#### 提供文章 ####
機構、コロナ禍で八雲患者移送強行姿勢崩さず
患者家族が「搬送禁止仮処分申立」
全医労は機構本部と6月30日、7月10日、コロナ禍における八雲病院患者移送延期を求める交渉を実施しましたが、機構は「延期を判断せざるを得ないような状況ではない」「8月の患者移送は行う」と強弁しました。
7月13日、入院患者の家族が函館地裁に「搬送禁止仮処分申立」を行ったことについて、全医労は同じ目的に向かってたたかう者として、連帯し、共闘する以下の声明を出しました。
コロナ禍における八雲病院患者移送延期を求める声明
独立行政法人国立病院機構(以下「機構」と表記)は、2015年6月、国立八雲病院の機能移転に関する基本構想を発表した。その内容は2020年を目途に、八雲病院の機能を国立函館病院、国立北海道医療センターに機能移転するという、実質「八雲病院廃止計画」であった。
全日本国立医療労働組合(以下「全医労」と表記)は、新たに札幌に筋ジストロフィーの医療・研究機能を設置することには賛同するものの、245㎞及び80㎞離れた札幌・函館に行けない患者・家族のためにも、八雲病院の廃止計画の見直しを求めて、地域の住民、患者・家族とともにたたかってきた。
これに対し国立病院機構は、政府の「新型コロナウイルス感染症対策本部」が開催され、「今が正に、感染の流行を早期に終息させるために、極めて重要な時期である」とし、「万全な対応をする」と発表したまさにその日、2020年2月26日に、八雲病院の機能移転日を2020年9月1日と正式に発表したのである。
#### 提供資料 ####
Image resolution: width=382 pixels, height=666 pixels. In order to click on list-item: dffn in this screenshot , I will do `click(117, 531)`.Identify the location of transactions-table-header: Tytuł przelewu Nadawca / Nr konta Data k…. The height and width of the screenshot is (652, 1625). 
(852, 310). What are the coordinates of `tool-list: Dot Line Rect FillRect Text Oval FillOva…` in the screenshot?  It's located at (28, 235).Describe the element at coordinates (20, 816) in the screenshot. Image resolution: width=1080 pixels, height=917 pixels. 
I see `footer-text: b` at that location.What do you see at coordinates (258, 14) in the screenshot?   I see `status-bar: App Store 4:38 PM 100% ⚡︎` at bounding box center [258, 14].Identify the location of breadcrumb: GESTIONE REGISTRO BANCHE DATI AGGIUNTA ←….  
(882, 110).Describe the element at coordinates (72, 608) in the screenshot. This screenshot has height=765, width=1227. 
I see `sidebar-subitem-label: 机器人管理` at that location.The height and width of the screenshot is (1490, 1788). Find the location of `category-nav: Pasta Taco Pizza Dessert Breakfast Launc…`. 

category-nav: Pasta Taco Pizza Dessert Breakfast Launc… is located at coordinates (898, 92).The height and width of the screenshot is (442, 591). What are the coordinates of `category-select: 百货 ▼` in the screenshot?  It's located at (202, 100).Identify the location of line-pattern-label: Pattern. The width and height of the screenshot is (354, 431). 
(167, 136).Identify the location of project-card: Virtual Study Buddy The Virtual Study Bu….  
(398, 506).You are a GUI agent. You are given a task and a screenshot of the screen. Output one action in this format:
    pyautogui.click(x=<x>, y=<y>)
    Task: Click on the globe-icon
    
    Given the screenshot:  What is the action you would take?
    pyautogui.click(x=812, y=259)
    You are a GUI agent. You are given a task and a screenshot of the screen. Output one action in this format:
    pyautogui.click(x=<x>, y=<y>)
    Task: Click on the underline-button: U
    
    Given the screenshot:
####
● 理解度の確認:
**A)** 八雲病院の患者移送をめぐる文章について、次の問いに答えてください。
(i) 入院患者の家族が「搬送禁止仮処分申立」を行ったのは何月何日で、どこの裁判所ですか。
(ii) 機構が国立八雲病院の機能移転に関する基本構想を発表したのはいつですか。
(iii) 機構が正式に発表した八雲病院の機能移転日はいつですか。
**B)** 八雲病院の患者移送延期を求める声明を、最後の文の後から書き継いでください。

● 解答一覧:
**A)**
(i) 7月13日、函館地裁です。
(ii) 2015年6月です。
(iii) 2020年9月1日です。

**B)**
この機能移転日にかかわり、患者移送についても新型コロナウイルス感染の終息の目途すら立っていない8月中旬のわずか4日間で実施するとしたのである。八雲病院の患者は、筋ジストロフィーと重症心身障害という感染リスクが極めて高い患者であり、新型コロナウイルスに感染すれば命の危険に直結する。全医労は、患者の命を守るために、コロナ禍における患者移送の延期を求めてたたかいを強化することとした。全医労は、患者移送延期によって、八雲病院の移転計画の見直しを求めるものではない。今、唯一求めることは、様々なイベント等が中止・延期される中、「機構は患者の命を第一に考えた判断をすべき」ということである。
全医労は「コロナ禍における患者移送の延期」を求めて機構との交渉を重ねてきたが、機構は未だにコロナ感染対策ばかりか、そもそもの移送計画すら不十分なままで予定通り移送を強行しようとしている。患者の命を軽視した暴挙である。
このような中、7月13日、八雲病院に入院する患者家族が、国立病院機構に対し「搬送禁止仮処分申立」を行った。病院に物言えない患者・家族の立場で、「わが子の命を守りたい」という一心での勇気ある行動に、全医労は心から敬意を表するとともに、「命を守る」という同じ目的に向かってたたかう者として、全面的に連帯し、共闘するものである。
全医労は、新型感染症の恐ろしさを誰よりも知る医療従事者として、患者の命を守るために、感染対策を含めた万全な移送計画となるまで、患者移送延期を求め、引き続きたたかいを展開していく決意を表明するものである。